Fall 2019 - 59310 - PA 388K - Advanced Topics in Public Policy
Strategic Communication for National Security
Description: This seminar will examine the history and modern practice of strategic communications, focusing on how government agencies use information campaigns to shape foreign perceptions of national security issues. Through selected readings, lectures, class discussions, and research, participants will examine how the U.S. government and, to a lesser extent, foreign governments develop and implement information campaigns to support strategic communications objectives. Using case studies that include Cold War crises, 9/11, Iraq, and Afghanistan, the seminar will identify factors that contribute to successful, and less than successful, efforts to inform, influence, and persuade foreign publics to support—or at least not actively oppose—U.S. national security objectives. The seminar will also consider the limitations of communications and public diplomacy as instruments of “soft power” and examine how new technologies such as social media affect policymakers’ ability to influence the attitudes of foreign audiences.

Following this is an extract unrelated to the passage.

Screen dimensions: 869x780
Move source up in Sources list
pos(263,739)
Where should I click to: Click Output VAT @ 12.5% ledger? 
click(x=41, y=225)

Objectives: This course will benefit students interested in learning about communications as a function of government, a tool of statecraft, and a component of national security. Participants will apply insights from commercial marketing, public policy, defense, and intelligence studies to address the challenging question of how to detect and measure influence, with an emphasis on how states use public diplomacy—defined broadly as efforts to inform and influence audiences in other countries—to advance their national interests and promote foreign policy goals. This seminar builds on prior public policy, diplomacy, and intelligence studies courses to enable students to hone their critical thinking, writing, presentation, and collaboration skills.
Requirements: This graduate seminar requires extensive reading, class participation, weekly commentaries, and an individual research paper and briefing. Students will be expected to post a comment on weekly assigned readings before class to help generate class discussion and to follow current perceptions of the U.S. (and countries of personal interest) abroad throughout the course. Students should monitor public diplomacy initiatives in the news and provide periodic updates on Canvas about information and influence campaigns under active public debate during the semester.
In addition to active seminar participation, students are required to draft and to brief a research report on a strategic communications topic of their own choosing. Reports will demonstrate command of the secondary literature and use primary sources, including statutes, executive orders, presidential remarks and directives, and national strategies, to address a course-related topic of interest. Students are required to develop a research plan that includes a clear analytic question, preliminary outline, and working bibliography for instructor review and approval. Each student will submit a rough draft of their research paper for instructor feedback, and turn in a revised draft by the final class meeting.
Grading: Student’s grades will be determined by their weekly comments, class participation, and writing and briefing assignment.
- Weekly Canvas comments 20%
- Class participation 20%
- Research paper 40%
- Briefing 20%
Canvas Comments: Seminar participants will post a 250-400-word comment on the assigned weekly readings on the class Canvas discussion board by 9:00 p.m. the day before the class meets. Weekly comments are essential to drive effective seminar discussions and to tie recurring themes to contemporary national security developments. Comments should convey thoughts on the course readings, but not simply summarize them. Use comments to react to and critically evaluate the views expressed in assigned readings, convey agreement or disagreement (offering evidence in support of such views), and identify questions and areas for further research to discuss in class.
Required Books: Students should purchase the books below for use throughout the course:
Robert Cialdini, Influence: The Psychology of Persuasion (New York: Harper Business, 2006).
Nicholas J. Cull, The Cold War and the United States Information Agency: American Propaganda and Public Diplomacy, 1945-1989 (New York: Cambridge University Press, 2008).
Jarol B. Manheim, Strategy in Information and Influence Campaigns: How Policy, Advocates, Social Movements, Insurgent Groups, Corporations, Governments and Others Get What They Want (New York: Routledge, 2011).
Peter Van Buren, We Meant Well: How I Helped Lose the Battle for the Hearts and Minds of the Iraqi People (New York: Metropolitan Books, 2011).
Clint Watts, Messing with the Enemy: Surviving in a Social Media World of Hackers, Terrorists, Russians, and Fake News (New York: HarperCollins, 2018).
Books will be available at Co-Op East. In addition, required and recommended readings will be posted on Canvas. Occasionally, we will discuss supplementary material that will be provided either by e-mail, posted on Canvas, and/or handed out in class. Students are expected to keep up on news and current developments related to U.S. foreign policy and to share book recommendations, articles, and webpages that they find of interest. Doing so will make the course more relevant and contribute to informed discussions about historical and contemporary events.
Note on Electronic Devices: The use of laptops, tablets, and hand-held devices is not permitted in the classroom, except by special permission of the instructor. Exceptions to this policy may be sought for specific cases, and will be made to support visual course content, student presentations, in-class examinations, and other valid reasons.